Arbitrary Precision Fixed-Point Data Types

Arbitrary Precision Fixed-Point Data Types - 2022.1 English

Vitis Unified Software Platform Documentation: Application Acceleration Development (UG1393)

Document ID

UG1393

Release Date

2022-05-25

Version

2022.1 English

Some existing applications use floating-point data types as they are written for other hardware architectures. However, fixed-point data types are a useful replacement for floating-point types which require many clock cycles to complete. When choosing to implement floating-point versus fixed-point arithmetic for your application and accelerators, carefully evaluate trade-offs in power, cost, productivity, and precision.

As discussed in Reduce Power and Cost by Converting from Floating Point to Fixed Point (WP491), using fixed-point arithmetic instead of floating-point for applications can increase power efficiency, and lower the total power required. Unless the entire range of the floating-point type is required, the same accuracy can often be implemented with a fixed-point type, resulting in the same accuracy with smaller and faster hardware.
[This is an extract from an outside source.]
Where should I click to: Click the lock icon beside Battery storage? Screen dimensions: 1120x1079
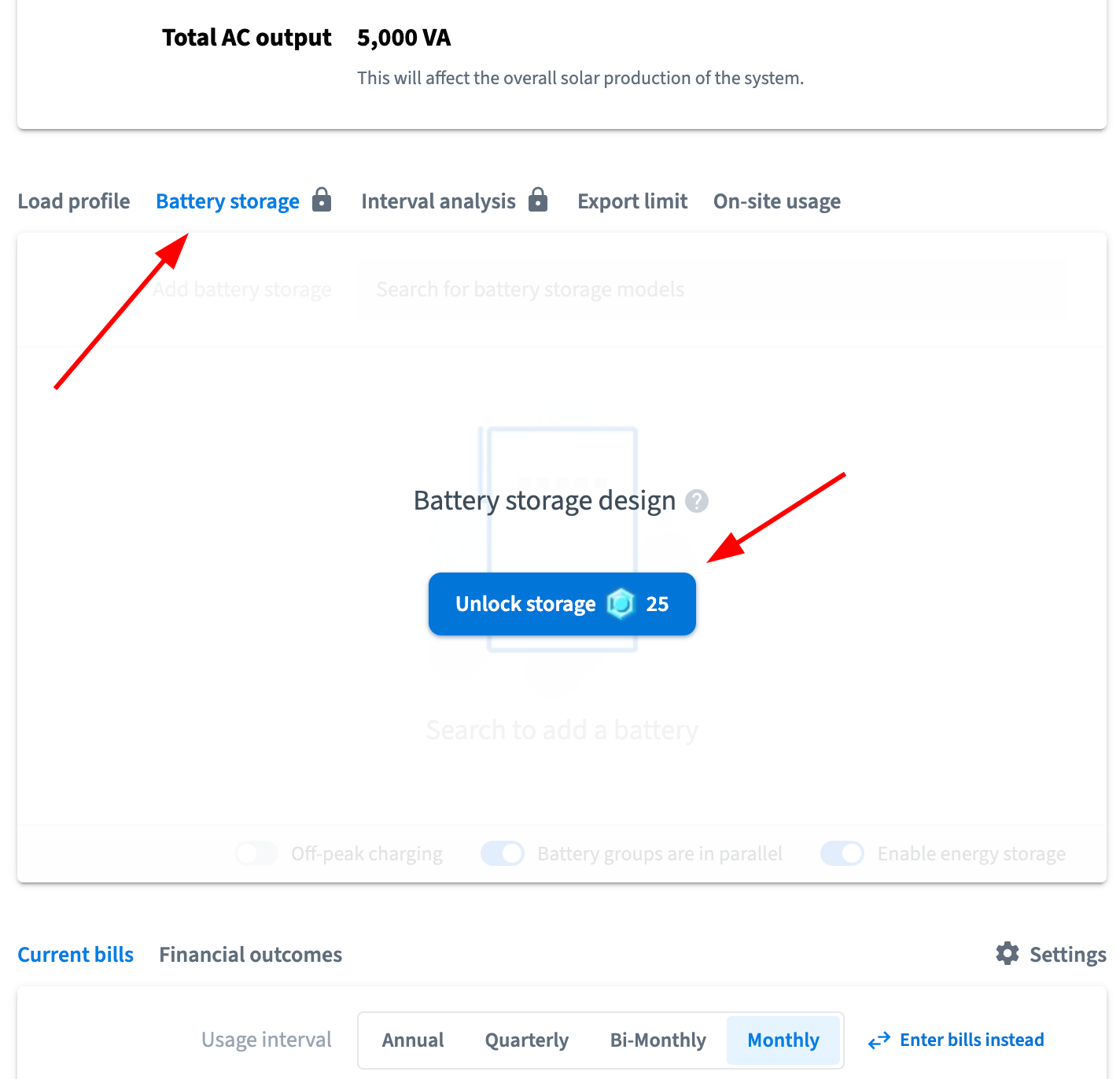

Fixed-point data types model the data as an integer and fraction bits. The fixed-point data type requires the ap_fixed header, and supports both a signed and unsigned form as follows:

Header file: ap_fixed.h
Signed fixed point: ap_fixed<W,I,Q,O,N>
Unsigned fixed point: ap_ufixed<W,I,Q,O,N>

W = Total width < 1024 bits
I = Integer bit width. The value of I must be less than or equal to the width (W). The number of bits to represent the fractional part is W minus I. Only a constant integer expression can be used to specify the integer width.
Q = Quantization mode. Only predefined enumerated values can be used to specify Q. The accepted values are:
- AP_RND: Rounding to plus infinity.
- AP_RND_ZERO: Rounding to zero.
- AP_RND_MIN_INF: Rounding to minus infinity.
- AP_RND_INF: Rounding to infinity.
- AP_RND_CONV: Convergent rounding.
- AP_TRN: Truncation. This is the default value when Q is not specified.
- AP_TRN_ZERO: Truncation to zero.
O = Overflow mode. Only predefined enumerated values can be used to specify O. The accepted values are:
- AP_SAT: Saturation.
- AP_SAT_ZERO: Saturation to zero.
- AP_SAT_SYM: Symmetrical saturation.
- AP_WRAP: Wrap-around. This is the default value when O is not specified.
- AP_WRAP_SM: Sign magnitude wrap-around.
N = The number of saturation bits in the overflow WRAP modes. Only a constant integer expression can be used as the parameter value. The default value is zero.

In the example code below, the ap_fixed type is used to define a signed 18-bit variable with 6 bits representing the integer value above the binary point, and by implication, 12 bits representing the fractional value below the binary point. The quantization mode is set to round to plus infinity (AP_RND). Because the overflow mode and saturation bits are not specified, the defaults AP_WRAP and 0 are used.

#include <ap_fixed.h>
...
  ap_fixed<18,6,AP_RND> my_type;
...

When performing calculations where the variables have different numbers of bits (W), or different precision (I), the binary point is automatically aligned. For more information on using fixed-point data types, see C++ Arbitrary Precision Fixed-Point Types in the Vitis HLS User Guide (UG1399).